Love, in our culture, is really not about sacrifice anymore. It’s about what’s in it for me. “She’s beautiful and she looks good on my arm, I think I’ll marry her.” He makes me laugh and I like hanging out with him, I think I’ll marry him.” He or she is loaded, think of the nice things I can have, I think I’ll get hitched to that gravy train.”

But from the beginning, God has taught us that love is about the willingness to give of ourselves, not about what we can get from the other person. Marriage is about building that love over a lifetime through good times and bad.

We all want happiness and my wish for you is that you all remain happy in your marriage. But marriage isn’t about happiness especially when our desire for happiness is displaced as the goal. Looking for our ultimate happiness in marriage is usually a vain thing because nothing we could ever do could measure up to the happiness we seek. Happiness is much more than instant gratification, it comes as a result of two people working together over time. It’s not thrill seeking through materialism and sex that the world portrays it to be. True happiness can only come when God is a part of the union. The more I see marriage fail, the more I am convinced of this.

God instituted marriage as one of His greatest gifts to mankind. He knew this world would bring with it a myriad of problems that would be hard to face alone. He knew that children would need both a father and a mother to have the ultimate benefits from life. He knew that a loving relationship was the foundation of humanness and He wanted us to have it in its greatest degree.

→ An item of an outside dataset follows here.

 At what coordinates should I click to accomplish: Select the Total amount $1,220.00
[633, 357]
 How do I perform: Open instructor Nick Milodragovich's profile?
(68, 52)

Marriage means so much to God because relationship means so much to God. And any marriage rooted in Him will stand a much better chance of surviving because he is part of that relationship. Through Him two become one, each sacrificing for the benefit of the whole. Through God a beautiful and sacred union is given to last a lifetime.

So, let us all who are married, re-dedicate our lives to our spouses. Let us all be willing to go the extra mile to make the union God instituted work. Let us find our happiness in pleasing those whom God has given us, because they are truly gifts from God Himself intended for the benefit of a whole society.

For those who are not married, support those who are. Speak well of the institution, even if you yourself had a marriage that didn’t work.

God always wants what is best for you, so, those contemplating marriage, choose wisely and see the institution of marriage as the sacred union it is. Be prepared to give all of yourself to your spouse and don’t come into marriage for what you can get out of it.

And finally, as a church family, we are to handle everything in love. If two of our members are going through the process, we need to be there for them. If someone who is divorced visits our church, we are to welcome them.

And for those of you who have gone through divorce or are going through it. Know that God loves you with a God sized love. He wants you to make every effort but understands that sometimes things are beyond your control. Through repentance His forgiveness is assured. Make the rest of your life a blessing in His eyes.

Marriage is an amazing gift from a loving God, but it has its peaks and valleys like anything else. It’s hard enough to overcome the valleys alone. Lean on each other and on a loving God to see you through the tough times.  May God continue to bless this sacred gift and may we honor it by our actions. Amen.